What I Would Ask the Boys
I keep thinking of young men I have known. Picture the geeks with the big glasses—too tall, too short, too sensitive, feeling everything, sure they are not enough, certain that if they could just fix their face or harden their heart, they would finally be normal. These young men have no model for any other kind of man. Most of their fathers are swordsmen, untrustworthy with anything tender. The only voices offering them a blueprint of masculinity are the ones selling them a hammer and a sword.
If I could sit with one of those boys at my café, I would not tell him what a man is. I would ask him the questions I think no one has ever asked him.
What do you love? What do you make when no one is watching? When was the last time something moved you to tears—and who taught you that was weakness?
Who told you your face was the problem?
When you picture the man you want to become, is he comfortable in his skin, or is he wearing armor? Does he have friends, or only followers? When he is alone at three in the morning, is he at peace, or is he still afraid?

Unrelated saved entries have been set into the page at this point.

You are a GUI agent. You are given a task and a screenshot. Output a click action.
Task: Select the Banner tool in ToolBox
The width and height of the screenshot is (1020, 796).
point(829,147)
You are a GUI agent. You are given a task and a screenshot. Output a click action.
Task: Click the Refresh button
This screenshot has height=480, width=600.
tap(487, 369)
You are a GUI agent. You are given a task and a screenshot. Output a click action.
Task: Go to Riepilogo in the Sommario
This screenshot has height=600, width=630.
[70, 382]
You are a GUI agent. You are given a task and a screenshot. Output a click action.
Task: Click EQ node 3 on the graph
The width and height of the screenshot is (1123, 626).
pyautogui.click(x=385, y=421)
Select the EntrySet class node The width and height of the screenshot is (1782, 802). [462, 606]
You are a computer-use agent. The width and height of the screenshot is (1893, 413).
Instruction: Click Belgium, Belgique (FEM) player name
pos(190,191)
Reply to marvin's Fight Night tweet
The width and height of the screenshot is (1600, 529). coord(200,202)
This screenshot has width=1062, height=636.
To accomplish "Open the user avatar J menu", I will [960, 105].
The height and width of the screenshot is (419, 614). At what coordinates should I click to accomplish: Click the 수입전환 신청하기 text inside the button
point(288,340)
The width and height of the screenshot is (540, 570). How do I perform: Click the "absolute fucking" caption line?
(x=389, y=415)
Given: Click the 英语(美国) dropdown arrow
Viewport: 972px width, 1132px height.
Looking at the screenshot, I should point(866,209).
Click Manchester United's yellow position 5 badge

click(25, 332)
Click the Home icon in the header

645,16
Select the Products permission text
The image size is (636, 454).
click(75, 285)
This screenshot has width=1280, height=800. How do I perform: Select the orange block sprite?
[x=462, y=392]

And then the last question. The one I would most want him to carry home. What if the ache you are trying to fix was never a flaw? What if it is the truest, most alive thing about you, the proof you were built to know and be known, to love and be loved?
What I Would Ask the Rest of Us
These are the questions I keep wrestling with at sixty-eight, and I will not pretend to have finished. The wrestling has taught me to ask better questions, and these I would put to all of us, not only the boys.
What if masculinity was never the cage? What if it was never the sword, and never the hammer? What if it is not a jaw line, or a perfect body, or the number of people you can tower above? What is the full range of being a human being? Why do we let these macho shysters sell us a sliver of it and call everything else weakness?
What if a man can summit a mountain and still weep? What if he can be strong and still tender? What if he can hold a sword’s worth of courage and never once need to cut anyone with it, least of all himself?
The men with the hammers will tell you to put down everything soft and pick up the blade.
I am an older man, and I have wrestled with this my whole life, and here is all I know for certain. Put down the hammer. Put down the sword. What if our true selves were never the thing that needed fixing?
What if we were men the entire time? The fearful “men” just needed us never to find out.